When finishing uploading a large number of objects constantly by cosbench, the objects number of bucket queried by radosgw-admin bucket stats --bucket=<bucket_name> is not consistent with its realistic objects number, searched by head_object API.

The cosbench, itself may not guarantee the ojects num, which was uploaded, consistent with the number we set. But it also exiting some objects, which cannot list by s3 API or swift API, could queried by head object API.

So, it can be preliminarily ascertain that there may exists a bug in the object index. When uploading a large number of objects constantly, the phenomenon discribed can be appeared with multi rgws to put.


Related issues

Related to rgw - Bug #22838: slave zone, `bucket stats`,the result of 'num_objects' is incorrect. Duplicate 01/31/2018

History

#1 Updated by Sage Weil almost 2 years ago

  • Project changed from Ceph to rgw
  • Category deleted (22)

#2 Updated by Yehuda Sadeh almost 2 years ago

  • Assignee set to Casey Bodley

#3 Updated by zhang sw almost 2 years ago

Add the test result:
each zone has one RGW with config
'rgw_num_rados_handles=2'. I use cosbench to upload 50,000 object ,
each object is 4M, the number of workers is 10.
After the data sync is finished(I use the command 'radosgw-admin
bucket sync status --bucket=<name>' and 'radosgw-admin sync status' to
check that)
Below is the bucket stats result:

Master zone:
[root@ceph36 ~]# radosgw-admin bucket stats --bucket=shard23 {
"bucket": "shard23",
"pool": "master.rgw.buckets.data",
"index_pool": "master.rgw.buckets.index",
"id": "cc3594b6-6282-421a-a3d5-3f7f3fa7efd0.702243.1",
"marker": "cc3594b6-6282-421a-a3d5-3f7f3fa7efd0.702243.1",
"owner": "zsw-test",
"ver": "0#50039,1#49964",
"master_ver": "0#0,1#0",
"mtime": "2016-12-16 10:58:56.174049",
"max_marker": "0#00000050038.56144.3,1#00000049963.56109.3",
"usage": {
"rgw.main": {
"size_kb": 195300782,
"size_kb_actual": 195388276,
"num_objects": 50000
}
},
"bucket_quota": {
"enabled": false,
"max_size_kb": -1,
"max_objects": -1
}
}

Slave zone:
[root@ceph05 ~]# radosgw-admin bucket stats --bucket=shard23 {
"bucket": "shard23",
"pool": "slave.rgw.buckets.data",
"index_pool": "slave.rgw.buckets.index",
"id": "cc3594b6-6282-421a-a3d5-3f7f3fa7efd0.702243.1",
"marker": "cc3594b6-6282-421a-a3d5-3f7f3fa7efd0.702243.1",
"owner": "zsw-test",
"ver": "0#51172,1#51070",
"master_ver": "0#0,1#0",
"mtime": "2016-12-16 10:58:56.174049",
"max_marker": "0#00000051171.112193.3,1#00000051069.79607.3",
"usage": {
"rgw.main": {
"size_kb": 194769532,
"size_kb_actual": 194856788,
"num_objects": 49861
}
},
"bucket_quota": {
"enabled": false,
"max_size_kb": -1,
"max_objects": -1
}
}

We can see that in slave zone, object number in bucket stats is less
than master.
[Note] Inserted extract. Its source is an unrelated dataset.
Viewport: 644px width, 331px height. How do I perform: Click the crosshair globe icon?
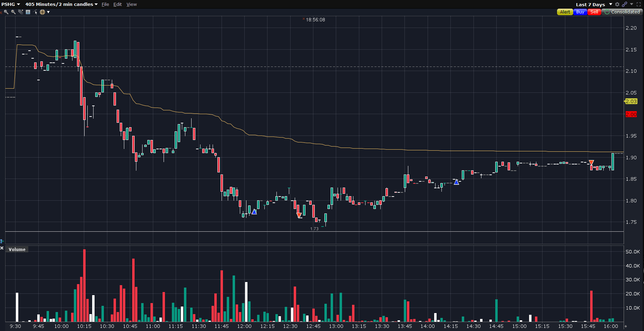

But if I use s3cmd to list the bucket in slave zone, the
result is right:
[root@ceph05 ~]# s3cmd ls s3://shard23 | wc -l
50000

And after I list the bucket with s3cmd, I use the bucket stats in
slave zone again:
[root@ceph05 ~]# radosgw-admin bucket stats --bucket=shard23 {
"bucket": "shard23",
"pool": "slave.rgw.buckets.data",
"index_pool": "slave.rgw.buckets.index",
"id": "cc3594b6-6282-421a-a3d5-3f7f3fa7efd0.702243.1",
"marker": "cc3594b6-6282-421a-a3d5-3f7f3fa7efd0.702243.1",
"owner": "zsw-test",
"ver": "0#51182,1#51079",
"master_ver": "0#0,1#0",
"mtime": "2016-12-16 10:58:56.174049",
"max_marker": "0#00000051181.112203.9,1#00000051078.79616.9",
"usage": {
"rgw.main": {
"size_kb": 194769532,
"size_kb_actual": 194856788,
"num_objects": 50000
}
},
"bucket_quota": {
"enabled": false,
"max_size_kb": -1,
"max_objects": -1
}
}

We can see that the num_objects is right now. (According to the code ,
list bucket will send the 'dir_suggest_changes' request to the osd. I
think this is why the number is right now.)
If each zone have two rgw with config 'rgw_num_rados_handles=1', the
difference between the bucket stats is smaller, from 10 to 40.
If each zone have one rgw with config 'rgw_num_rados_handles=1', the
bucket stats are same.

#4 Updated by Yehuda Sadeh over 1 year ago

  • Priority changed from Urgent to High

#5 Updated by Zhandong Guo over 1 year ago

Do we have plan to fix this?

#6 Updated by Casey Bodley over 1 year ago

Have not had a chance to reproduce. I will investigate and propose a fix.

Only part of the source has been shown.